(Last update 2024-03-29)
List of various limit values in TSUBAME4.0. It may be changed due to other factors such as batch jobs getting stuck beyond estimation and tight electricity supply-demand balance. Regardless of the upper limit value, please cooperate in easing congestion when crowded.
Job Execution
Weekdays(*1) | Weekends(*2) | |
---|---|---|
Number of jobs running simultaneously per user | 30 jobs | 100 jobs |
Number of slots running simultaneously per user (number of CPU cores) | 6144 slots | 12288 slots |
Maximum parallelism per job | 64(*3) | 64 |
Maximum execution time per job | 24 hours | 24 hours |
*1 : weekdays : Jobs that start every Sunday between 9:00 and Friday 16:00
*2 : weekends : Jobs that start between Friday 16:00 and Sunday 9:00. However, holidays are not considered to simplify processing.

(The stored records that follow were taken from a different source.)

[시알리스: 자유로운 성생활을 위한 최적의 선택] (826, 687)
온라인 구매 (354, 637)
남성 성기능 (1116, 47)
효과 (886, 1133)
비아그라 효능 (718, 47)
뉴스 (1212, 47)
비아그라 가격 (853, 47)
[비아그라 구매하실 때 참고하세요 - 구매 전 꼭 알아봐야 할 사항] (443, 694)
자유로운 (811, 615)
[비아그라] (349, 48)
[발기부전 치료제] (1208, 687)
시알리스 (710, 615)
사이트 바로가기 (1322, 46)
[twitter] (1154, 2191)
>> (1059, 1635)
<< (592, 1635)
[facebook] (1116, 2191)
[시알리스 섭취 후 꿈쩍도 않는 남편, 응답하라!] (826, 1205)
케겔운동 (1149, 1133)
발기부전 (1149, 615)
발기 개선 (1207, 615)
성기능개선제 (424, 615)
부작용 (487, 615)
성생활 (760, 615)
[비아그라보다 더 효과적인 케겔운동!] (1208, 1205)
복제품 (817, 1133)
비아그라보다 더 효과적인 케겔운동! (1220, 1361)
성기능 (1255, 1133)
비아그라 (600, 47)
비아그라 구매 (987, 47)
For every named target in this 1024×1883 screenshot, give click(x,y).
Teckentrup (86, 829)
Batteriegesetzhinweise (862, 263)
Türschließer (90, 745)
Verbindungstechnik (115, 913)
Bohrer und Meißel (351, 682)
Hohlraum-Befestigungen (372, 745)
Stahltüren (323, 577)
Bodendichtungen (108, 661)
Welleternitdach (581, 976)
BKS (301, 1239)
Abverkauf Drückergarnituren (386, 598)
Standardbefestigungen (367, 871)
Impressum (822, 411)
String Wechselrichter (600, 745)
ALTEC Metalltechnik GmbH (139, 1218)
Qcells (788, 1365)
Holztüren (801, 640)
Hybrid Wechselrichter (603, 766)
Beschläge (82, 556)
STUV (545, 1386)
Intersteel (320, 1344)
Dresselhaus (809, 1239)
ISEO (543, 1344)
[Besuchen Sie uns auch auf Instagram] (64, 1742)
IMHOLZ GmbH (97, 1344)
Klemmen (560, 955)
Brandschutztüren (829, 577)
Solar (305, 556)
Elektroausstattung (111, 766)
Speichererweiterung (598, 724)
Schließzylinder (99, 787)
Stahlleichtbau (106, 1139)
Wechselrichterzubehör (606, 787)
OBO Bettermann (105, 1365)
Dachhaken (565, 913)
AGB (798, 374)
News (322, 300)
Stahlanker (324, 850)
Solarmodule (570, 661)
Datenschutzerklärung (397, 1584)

*3 : Although 64 parallelism is permitted, note that only 32 node parallelism is permitted in node_f case because of the 6144 slot limit.
Node Reservation
April-September | October-March(busy period) | |
---|---|---|
Number of reservation providing nodes (whole) | 70 nodes(*4) | 20 modes(*4) |
1 Reservation maximum reservation time | 168 hours(7 days) | 96 hours(4 days) |
Total number of reservation frames that one group can simultaneously secure | 3360 node hours(*4) | 960 node hours(*4) |
*4 : Add unused subscription nodes (50 nodes) to reserved nodes. It also adds the total number of reservable nodes accordingly.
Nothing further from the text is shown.